(WHAT TO PRODUCE) Transcribe exactly the line that contains "Open the Display" and every line after it through the end of the records, with nothing else.

START MATERIALS PROVIDED

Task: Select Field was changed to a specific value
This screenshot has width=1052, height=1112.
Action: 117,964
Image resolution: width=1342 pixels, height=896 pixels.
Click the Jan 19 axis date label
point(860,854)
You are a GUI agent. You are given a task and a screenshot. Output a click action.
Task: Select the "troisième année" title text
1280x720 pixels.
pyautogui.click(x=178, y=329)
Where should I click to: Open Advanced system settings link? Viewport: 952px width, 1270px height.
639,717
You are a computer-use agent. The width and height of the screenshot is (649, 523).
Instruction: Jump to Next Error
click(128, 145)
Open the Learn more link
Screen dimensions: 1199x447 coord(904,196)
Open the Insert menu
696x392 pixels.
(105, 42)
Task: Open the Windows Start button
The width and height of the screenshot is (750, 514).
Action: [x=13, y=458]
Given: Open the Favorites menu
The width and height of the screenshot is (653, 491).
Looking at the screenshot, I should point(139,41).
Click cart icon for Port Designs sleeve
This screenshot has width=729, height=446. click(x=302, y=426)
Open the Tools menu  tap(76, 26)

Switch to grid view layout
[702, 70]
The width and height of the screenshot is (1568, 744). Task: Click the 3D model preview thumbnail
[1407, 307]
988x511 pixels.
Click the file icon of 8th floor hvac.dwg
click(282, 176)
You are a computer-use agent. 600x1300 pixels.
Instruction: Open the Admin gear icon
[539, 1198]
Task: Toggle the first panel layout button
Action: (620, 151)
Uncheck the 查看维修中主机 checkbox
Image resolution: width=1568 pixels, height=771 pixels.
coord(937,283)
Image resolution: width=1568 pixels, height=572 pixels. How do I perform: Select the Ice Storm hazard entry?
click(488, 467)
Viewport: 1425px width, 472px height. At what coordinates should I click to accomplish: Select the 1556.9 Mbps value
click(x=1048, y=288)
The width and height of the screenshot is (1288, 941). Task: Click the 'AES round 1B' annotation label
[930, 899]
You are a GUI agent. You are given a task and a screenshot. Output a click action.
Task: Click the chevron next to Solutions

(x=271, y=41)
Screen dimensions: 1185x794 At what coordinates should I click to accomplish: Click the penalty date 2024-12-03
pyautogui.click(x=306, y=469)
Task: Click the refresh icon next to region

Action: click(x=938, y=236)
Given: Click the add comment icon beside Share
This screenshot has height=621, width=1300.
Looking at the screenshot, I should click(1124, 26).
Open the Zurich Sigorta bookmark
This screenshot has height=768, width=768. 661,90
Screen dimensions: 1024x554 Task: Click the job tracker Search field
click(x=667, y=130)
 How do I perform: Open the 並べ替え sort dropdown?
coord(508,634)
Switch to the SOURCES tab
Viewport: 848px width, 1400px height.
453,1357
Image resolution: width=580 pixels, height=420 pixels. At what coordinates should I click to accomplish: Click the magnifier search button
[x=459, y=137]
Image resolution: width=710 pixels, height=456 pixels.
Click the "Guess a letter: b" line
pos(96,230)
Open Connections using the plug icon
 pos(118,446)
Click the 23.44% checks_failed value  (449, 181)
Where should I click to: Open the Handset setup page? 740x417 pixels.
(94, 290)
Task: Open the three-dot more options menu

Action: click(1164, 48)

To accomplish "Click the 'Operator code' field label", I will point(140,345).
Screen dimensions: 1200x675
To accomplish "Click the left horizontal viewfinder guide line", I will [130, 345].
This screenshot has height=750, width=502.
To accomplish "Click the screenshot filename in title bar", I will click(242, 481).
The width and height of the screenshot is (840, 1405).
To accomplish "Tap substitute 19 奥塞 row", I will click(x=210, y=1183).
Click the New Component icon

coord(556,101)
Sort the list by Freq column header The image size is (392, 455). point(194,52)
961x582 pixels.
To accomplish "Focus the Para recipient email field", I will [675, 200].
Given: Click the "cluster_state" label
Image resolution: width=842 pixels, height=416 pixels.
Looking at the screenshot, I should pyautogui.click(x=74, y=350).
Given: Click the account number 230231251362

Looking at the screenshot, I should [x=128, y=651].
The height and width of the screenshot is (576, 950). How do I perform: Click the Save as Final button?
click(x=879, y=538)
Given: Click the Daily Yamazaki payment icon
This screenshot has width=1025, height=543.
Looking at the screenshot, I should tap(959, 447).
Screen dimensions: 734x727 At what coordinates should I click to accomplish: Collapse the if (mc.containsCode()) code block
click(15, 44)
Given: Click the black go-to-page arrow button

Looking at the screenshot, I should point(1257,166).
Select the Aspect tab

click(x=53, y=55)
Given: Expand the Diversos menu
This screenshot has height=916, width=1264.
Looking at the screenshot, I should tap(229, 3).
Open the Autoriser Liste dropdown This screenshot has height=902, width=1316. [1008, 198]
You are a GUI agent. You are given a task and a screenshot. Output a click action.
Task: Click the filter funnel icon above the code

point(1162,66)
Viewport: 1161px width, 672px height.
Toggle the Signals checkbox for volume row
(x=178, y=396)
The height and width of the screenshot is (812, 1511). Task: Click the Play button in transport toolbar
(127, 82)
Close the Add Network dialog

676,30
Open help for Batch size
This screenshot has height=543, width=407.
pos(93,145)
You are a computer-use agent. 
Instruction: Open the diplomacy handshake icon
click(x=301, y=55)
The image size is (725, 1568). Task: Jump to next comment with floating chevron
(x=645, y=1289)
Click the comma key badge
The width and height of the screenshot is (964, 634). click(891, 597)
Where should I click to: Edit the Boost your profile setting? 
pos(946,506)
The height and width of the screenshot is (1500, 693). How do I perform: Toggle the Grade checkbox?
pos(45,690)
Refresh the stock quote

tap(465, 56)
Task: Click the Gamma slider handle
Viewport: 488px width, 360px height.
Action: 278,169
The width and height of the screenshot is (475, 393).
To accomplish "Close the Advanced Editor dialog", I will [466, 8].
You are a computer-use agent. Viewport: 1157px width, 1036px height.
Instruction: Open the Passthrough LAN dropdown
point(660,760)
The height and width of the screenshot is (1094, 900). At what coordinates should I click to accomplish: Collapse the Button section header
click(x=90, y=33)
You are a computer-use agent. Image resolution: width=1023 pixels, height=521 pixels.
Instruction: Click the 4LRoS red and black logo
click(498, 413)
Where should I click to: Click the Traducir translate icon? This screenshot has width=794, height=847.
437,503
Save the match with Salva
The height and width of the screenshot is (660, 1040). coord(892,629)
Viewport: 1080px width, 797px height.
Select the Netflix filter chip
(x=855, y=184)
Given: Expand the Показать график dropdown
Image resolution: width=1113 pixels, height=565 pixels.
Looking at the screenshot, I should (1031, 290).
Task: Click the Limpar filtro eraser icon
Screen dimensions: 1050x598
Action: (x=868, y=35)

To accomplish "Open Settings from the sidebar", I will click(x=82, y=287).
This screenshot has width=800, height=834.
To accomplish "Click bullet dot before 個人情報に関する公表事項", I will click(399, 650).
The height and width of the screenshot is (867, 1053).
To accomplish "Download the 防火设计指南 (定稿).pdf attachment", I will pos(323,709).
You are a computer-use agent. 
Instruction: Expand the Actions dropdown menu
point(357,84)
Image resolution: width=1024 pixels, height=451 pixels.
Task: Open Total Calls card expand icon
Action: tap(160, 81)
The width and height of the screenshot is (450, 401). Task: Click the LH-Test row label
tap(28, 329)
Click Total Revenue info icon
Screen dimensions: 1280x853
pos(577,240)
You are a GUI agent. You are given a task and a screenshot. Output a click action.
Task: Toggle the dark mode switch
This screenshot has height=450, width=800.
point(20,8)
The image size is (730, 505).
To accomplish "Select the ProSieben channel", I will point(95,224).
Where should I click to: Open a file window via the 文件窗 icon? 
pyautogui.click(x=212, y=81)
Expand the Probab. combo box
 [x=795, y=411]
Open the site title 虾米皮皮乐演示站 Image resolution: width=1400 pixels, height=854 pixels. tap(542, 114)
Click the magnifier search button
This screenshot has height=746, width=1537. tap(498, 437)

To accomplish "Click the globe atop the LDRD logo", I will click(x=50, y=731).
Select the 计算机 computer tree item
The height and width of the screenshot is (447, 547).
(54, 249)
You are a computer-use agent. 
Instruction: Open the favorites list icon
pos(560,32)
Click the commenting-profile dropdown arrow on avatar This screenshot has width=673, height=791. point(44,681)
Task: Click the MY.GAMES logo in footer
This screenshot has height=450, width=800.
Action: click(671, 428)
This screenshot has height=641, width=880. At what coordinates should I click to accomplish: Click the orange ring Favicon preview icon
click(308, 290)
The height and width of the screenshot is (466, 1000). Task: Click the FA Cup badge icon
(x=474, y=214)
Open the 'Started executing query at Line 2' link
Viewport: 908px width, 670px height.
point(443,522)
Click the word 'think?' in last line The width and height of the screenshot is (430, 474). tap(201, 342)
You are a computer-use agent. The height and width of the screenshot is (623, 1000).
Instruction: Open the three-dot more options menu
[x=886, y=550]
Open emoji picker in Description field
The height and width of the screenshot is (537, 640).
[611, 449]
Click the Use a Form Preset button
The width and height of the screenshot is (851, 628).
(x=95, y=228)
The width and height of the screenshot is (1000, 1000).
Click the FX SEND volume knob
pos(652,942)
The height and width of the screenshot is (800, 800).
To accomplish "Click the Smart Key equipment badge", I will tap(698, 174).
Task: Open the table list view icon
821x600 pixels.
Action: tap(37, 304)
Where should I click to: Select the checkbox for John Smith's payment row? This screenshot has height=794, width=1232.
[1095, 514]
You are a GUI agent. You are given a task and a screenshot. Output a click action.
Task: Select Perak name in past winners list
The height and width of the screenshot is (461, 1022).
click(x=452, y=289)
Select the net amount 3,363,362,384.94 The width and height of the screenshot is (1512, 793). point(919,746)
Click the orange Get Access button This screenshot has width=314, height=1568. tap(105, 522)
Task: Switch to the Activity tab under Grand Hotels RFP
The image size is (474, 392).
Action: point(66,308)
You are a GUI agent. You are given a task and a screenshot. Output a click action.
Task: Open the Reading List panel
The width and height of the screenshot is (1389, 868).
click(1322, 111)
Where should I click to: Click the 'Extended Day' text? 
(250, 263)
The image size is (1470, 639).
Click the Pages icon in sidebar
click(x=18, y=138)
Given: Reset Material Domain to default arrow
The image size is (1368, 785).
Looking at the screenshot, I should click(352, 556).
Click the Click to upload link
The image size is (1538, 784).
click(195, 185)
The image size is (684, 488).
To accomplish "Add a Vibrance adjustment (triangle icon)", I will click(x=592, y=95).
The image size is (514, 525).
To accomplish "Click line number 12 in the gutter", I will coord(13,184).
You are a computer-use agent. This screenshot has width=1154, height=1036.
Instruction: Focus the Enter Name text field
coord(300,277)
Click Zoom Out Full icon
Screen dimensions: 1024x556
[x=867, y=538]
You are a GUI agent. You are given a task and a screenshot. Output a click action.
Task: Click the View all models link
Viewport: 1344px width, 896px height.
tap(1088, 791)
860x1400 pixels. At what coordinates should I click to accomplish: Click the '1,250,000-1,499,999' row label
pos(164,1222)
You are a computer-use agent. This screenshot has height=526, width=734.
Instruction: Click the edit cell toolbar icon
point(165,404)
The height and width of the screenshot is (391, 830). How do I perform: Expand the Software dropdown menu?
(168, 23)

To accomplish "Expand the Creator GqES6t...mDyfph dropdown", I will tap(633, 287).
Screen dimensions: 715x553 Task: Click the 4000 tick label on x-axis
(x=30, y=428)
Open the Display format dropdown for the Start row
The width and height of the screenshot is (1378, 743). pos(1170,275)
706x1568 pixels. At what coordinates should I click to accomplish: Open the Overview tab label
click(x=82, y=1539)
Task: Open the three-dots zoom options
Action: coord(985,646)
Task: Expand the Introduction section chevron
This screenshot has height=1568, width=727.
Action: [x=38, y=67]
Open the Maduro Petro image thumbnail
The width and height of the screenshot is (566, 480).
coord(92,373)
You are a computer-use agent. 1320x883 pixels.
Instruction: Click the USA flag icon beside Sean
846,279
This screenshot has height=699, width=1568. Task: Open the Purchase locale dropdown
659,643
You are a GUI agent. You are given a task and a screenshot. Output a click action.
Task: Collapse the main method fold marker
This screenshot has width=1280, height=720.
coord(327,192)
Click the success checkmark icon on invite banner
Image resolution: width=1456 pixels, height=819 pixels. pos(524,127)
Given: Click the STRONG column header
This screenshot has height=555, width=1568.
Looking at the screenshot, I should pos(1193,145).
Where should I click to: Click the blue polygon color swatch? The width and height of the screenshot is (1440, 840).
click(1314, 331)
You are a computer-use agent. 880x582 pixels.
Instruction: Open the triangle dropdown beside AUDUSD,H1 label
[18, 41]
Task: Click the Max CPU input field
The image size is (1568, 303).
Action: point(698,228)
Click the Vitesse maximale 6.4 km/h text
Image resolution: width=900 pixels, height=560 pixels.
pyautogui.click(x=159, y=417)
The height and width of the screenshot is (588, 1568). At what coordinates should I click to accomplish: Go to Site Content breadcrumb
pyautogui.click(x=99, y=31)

END MATERIALS PROVIDED

(ANSWER BELOW)
Open the Display format dropdown for the Start row
The width and height of the screenshot is (1378, 743). pos(1170,275)
706x1568 pixels. At what coordinates should I click to accomplish: Open the Overview tab label
click(x=82, y=1539)
Task: Open the three-dots zoom options
Action: coord(985,646)
Task: Expand the Introduction section chevron
This screenshot has height=1568, width=727.
Action: [x=38, y=67]
Open the Maduro Petro image thumbnail
The width and height of the screenshot is (566, 480).
coord(92,373)
You are a computer-use agent. 1320x883 pixels.
Instruction: Click the USA flag icon beside Sean
846,279
This screenshot has height=699, width=1568. Task: Open the Purchase locale dropdown
659,643
You are a GUI agent. You are given a task and a screenshot. Output a click action.
Task: Collapse the main method fold marker
This screenshot has width=1280, height=720.
coord(327,192)
Click the success checkmark icon on invite banner
Image resolution: width=1456 pixels, height=819 pixels. pos(524,127)
Given: Click the STRONG column header
This screenshot has height=555, width=1568.
Looking at the screenshot, I should pos(1193,145).
Where should I click to: Click the blue polygon color swatch? The width and height of the screenshot is (1440, 840).
click(1314, 331)
You are a computer-use agent. 880x582 pixels.
Instruction: Open the triangle dropdown beside AUDUSD,H1 label
[18, 41]
Task: Click the Max CPU input field
The image size is (1568, 303).
Action: point(698,228)
Click the Vitesse maximale 6.4 km/h text
Image resolution: width=900 pixels, height=560 pixels.
pyautogui.click(x=159, y=417)
The height and width of the screenshot is (588, 1568). At what coordinates should I click to accomplish: Go to Site Content breadcrumb
pyautogui.click(x=99, y=31)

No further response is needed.